++++ Records supplied ++++
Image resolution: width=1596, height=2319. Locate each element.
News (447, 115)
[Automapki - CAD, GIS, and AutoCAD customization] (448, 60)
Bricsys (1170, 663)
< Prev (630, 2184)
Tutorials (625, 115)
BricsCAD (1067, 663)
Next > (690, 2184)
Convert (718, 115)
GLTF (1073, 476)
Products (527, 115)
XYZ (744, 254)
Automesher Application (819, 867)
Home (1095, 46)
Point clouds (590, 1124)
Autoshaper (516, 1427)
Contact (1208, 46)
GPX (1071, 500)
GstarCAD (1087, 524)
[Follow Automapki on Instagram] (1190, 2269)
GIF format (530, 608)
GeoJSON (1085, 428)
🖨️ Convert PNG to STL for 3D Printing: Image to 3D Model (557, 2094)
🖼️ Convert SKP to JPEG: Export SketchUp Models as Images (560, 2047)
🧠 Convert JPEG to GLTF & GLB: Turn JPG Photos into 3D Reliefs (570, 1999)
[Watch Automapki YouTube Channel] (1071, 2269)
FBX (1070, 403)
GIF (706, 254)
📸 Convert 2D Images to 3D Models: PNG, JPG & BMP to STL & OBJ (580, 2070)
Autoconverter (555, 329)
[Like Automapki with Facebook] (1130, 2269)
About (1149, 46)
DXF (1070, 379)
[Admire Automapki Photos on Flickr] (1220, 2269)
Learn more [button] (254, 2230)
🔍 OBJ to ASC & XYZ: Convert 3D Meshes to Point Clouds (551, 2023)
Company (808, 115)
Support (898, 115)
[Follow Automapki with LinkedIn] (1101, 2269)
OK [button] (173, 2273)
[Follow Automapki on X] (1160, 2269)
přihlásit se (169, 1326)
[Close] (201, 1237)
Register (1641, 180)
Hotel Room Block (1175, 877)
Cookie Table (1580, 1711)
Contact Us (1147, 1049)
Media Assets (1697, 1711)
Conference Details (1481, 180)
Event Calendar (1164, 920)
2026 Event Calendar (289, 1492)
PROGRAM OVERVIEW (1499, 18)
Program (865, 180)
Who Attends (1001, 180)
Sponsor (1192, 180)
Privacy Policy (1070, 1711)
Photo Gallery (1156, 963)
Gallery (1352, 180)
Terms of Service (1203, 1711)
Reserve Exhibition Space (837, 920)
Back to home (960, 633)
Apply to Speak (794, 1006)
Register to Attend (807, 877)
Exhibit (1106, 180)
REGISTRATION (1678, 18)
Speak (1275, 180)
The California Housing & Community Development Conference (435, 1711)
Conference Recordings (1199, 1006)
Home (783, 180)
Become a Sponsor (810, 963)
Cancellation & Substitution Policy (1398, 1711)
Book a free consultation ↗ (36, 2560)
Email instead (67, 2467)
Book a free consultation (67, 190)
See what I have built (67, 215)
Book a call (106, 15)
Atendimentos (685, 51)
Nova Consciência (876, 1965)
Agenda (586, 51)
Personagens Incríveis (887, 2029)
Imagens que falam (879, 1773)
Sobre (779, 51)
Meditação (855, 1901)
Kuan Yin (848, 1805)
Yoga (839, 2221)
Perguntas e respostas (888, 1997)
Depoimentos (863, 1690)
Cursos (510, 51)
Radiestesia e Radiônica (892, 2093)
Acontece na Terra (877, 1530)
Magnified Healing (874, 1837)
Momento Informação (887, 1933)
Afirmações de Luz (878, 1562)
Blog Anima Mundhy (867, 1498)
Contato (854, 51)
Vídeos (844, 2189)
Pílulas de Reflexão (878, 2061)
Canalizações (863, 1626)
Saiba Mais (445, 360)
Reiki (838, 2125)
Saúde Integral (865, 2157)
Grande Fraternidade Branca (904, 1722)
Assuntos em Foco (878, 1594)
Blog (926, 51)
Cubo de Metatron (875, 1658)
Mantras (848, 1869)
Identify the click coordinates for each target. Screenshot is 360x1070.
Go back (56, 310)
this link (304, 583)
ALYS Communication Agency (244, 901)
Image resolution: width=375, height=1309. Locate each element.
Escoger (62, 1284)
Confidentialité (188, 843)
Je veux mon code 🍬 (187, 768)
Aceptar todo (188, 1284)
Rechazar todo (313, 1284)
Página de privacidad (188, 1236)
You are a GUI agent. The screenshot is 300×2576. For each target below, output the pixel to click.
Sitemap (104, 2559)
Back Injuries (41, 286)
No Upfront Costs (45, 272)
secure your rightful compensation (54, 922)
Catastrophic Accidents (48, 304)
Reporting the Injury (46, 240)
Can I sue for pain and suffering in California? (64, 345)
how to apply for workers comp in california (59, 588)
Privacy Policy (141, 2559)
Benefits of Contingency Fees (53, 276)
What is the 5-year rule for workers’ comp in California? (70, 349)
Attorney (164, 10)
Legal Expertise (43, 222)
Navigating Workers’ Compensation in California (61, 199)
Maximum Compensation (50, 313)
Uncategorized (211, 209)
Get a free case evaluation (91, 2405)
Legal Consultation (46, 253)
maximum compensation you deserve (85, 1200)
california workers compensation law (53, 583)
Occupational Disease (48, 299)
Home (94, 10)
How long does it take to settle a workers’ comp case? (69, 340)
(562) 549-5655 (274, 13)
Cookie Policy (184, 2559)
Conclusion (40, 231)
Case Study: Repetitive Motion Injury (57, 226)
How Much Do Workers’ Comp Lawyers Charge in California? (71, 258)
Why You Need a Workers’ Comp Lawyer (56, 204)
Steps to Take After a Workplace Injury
++++
■ **Problem requirements**: Reproduce every line of the records containing the string "GLTF".

■ **Result**:
GLTF (1073, 476)
🧠 Convert JPEG to GLTF & GLB: Turn JPG Photos into 3D Reliefs (570, 1999)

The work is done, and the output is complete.